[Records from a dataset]
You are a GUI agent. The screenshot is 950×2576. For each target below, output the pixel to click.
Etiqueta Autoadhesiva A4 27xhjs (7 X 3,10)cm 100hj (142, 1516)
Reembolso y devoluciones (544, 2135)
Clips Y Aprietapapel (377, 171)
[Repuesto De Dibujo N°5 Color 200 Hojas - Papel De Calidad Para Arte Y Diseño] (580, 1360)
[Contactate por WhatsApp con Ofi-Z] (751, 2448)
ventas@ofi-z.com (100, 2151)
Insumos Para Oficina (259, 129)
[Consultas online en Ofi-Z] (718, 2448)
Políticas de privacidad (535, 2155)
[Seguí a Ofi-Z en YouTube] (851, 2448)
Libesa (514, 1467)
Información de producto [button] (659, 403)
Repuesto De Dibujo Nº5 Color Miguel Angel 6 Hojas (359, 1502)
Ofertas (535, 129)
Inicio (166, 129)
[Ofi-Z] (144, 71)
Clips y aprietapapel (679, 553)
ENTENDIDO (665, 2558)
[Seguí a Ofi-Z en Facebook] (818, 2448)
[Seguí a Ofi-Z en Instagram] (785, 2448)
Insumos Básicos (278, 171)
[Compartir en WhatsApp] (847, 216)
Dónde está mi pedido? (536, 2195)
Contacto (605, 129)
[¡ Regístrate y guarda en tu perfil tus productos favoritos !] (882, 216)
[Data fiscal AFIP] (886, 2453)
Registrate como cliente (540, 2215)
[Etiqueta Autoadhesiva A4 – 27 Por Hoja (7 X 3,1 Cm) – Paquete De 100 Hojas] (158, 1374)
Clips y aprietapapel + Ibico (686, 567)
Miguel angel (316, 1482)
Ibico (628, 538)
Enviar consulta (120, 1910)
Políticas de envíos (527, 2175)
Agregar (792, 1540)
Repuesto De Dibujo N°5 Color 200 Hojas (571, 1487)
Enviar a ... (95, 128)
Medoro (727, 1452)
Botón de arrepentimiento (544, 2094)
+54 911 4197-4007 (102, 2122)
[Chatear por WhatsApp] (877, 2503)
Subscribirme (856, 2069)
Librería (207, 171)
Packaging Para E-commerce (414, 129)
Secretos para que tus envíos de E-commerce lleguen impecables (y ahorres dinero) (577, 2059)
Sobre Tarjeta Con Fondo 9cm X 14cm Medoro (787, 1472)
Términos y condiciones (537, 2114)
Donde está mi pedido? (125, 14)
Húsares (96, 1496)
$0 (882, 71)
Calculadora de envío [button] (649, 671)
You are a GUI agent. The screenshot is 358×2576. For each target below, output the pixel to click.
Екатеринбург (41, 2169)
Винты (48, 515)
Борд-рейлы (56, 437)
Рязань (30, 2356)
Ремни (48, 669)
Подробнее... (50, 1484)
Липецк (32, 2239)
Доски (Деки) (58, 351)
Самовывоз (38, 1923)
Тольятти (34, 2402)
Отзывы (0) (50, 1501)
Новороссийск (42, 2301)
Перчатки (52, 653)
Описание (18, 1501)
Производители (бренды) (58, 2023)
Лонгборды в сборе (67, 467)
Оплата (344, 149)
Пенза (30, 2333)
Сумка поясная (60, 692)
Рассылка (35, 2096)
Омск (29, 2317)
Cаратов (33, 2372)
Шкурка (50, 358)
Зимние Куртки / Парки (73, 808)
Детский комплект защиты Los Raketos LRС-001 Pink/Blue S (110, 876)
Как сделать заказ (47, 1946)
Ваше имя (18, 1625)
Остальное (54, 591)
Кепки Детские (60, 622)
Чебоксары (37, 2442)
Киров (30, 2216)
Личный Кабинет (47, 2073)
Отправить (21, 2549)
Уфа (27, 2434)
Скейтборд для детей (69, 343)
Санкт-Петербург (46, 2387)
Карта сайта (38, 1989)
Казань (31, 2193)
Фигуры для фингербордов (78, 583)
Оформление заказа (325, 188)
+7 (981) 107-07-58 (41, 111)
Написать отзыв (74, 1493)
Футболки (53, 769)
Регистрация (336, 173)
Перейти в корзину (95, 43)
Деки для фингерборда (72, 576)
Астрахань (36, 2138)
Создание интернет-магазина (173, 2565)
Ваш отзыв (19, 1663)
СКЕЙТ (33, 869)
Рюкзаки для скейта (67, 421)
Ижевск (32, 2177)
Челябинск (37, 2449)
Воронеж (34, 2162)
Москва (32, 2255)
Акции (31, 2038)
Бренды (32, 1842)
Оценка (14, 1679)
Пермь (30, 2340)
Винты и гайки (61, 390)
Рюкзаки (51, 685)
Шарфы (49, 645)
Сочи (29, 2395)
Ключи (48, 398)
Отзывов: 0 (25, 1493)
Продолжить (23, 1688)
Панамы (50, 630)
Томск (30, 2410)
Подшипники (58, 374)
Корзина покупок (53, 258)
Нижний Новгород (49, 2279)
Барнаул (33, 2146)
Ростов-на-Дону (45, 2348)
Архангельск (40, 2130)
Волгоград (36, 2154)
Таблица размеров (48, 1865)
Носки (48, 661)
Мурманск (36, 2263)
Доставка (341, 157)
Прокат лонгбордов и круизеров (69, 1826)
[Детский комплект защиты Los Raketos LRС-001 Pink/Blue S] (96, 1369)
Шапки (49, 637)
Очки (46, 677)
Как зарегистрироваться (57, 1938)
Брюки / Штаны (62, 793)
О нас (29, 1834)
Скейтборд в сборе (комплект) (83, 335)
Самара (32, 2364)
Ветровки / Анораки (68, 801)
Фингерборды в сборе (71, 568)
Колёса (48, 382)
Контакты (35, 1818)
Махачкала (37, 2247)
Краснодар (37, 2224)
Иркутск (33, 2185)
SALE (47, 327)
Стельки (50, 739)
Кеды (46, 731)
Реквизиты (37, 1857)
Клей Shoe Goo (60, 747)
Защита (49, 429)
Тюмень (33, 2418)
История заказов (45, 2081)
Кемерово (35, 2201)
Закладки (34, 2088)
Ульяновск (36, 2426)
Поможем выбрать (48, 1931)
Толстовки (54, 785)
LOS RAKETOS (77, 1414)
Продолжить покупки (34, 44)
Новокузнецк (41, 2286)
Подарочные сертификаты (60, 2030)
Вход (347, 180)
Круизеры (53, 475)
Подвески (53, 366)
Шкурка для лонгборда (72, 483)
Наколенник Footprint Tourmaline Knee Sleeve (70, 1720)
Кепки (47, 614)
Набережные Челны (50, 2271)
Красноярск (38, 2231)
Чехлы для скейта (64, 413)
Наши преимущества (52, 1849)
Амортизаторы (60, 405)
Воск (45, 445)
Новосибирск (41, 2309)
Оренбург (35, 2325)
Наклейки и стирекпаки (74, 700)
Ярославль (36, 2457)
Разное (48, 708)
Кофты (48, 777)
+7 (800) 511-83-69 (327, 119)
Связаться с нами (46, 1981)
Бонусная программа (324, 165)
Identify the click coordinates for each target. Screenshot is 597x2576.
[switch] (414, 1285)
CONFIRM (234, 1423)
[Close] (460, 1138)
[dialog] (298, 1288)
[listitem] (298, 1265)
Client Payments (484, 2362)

Aim of the exercise → Your task is to retype the entries verbatim, starting with the line that holds "Ofertas (535, 129)" and stopping after the line that holds "Agregar (792, 1540)".

Response to the task →
Ofertas (535, 129)
Inicio (166, 129)
[Ofi-Z] (144, 71)
Clips y aprietapapel (679, 553)
ENTENDIDO (665, 2558)
[Seguí a Ofi-Z en Facebook] (818, 2448)
[Seguí a Ofi-Z en Instagram] (785, 2448)
Insumos Básicos (278, 171)
[Compartir en WhatsApp] (847, 216)
Dónde está mi pedido? (536, 2195)
Contacto (605, 129)
[¡ Regístrate y guarda en tu perfil tus productos favoritos !] (882, 216)
[Data fiscal AFIP] (886, 2453)
Registrate como cliente (540, 2215)
[Etiqueta Autoadhesiva A4 – 27 Por Hoja (7 X 3,1 Cm) – Paquete De 100 Hojas] (158, 1374)
Clips y aprietapapel + Ibico (686, 567)
Miguel angel (316, 1482)
Ibico (628, 538)
Enviar consulta (120, 1910)
Políticas de envíos (527, 2175)
Agregar (792, 1540)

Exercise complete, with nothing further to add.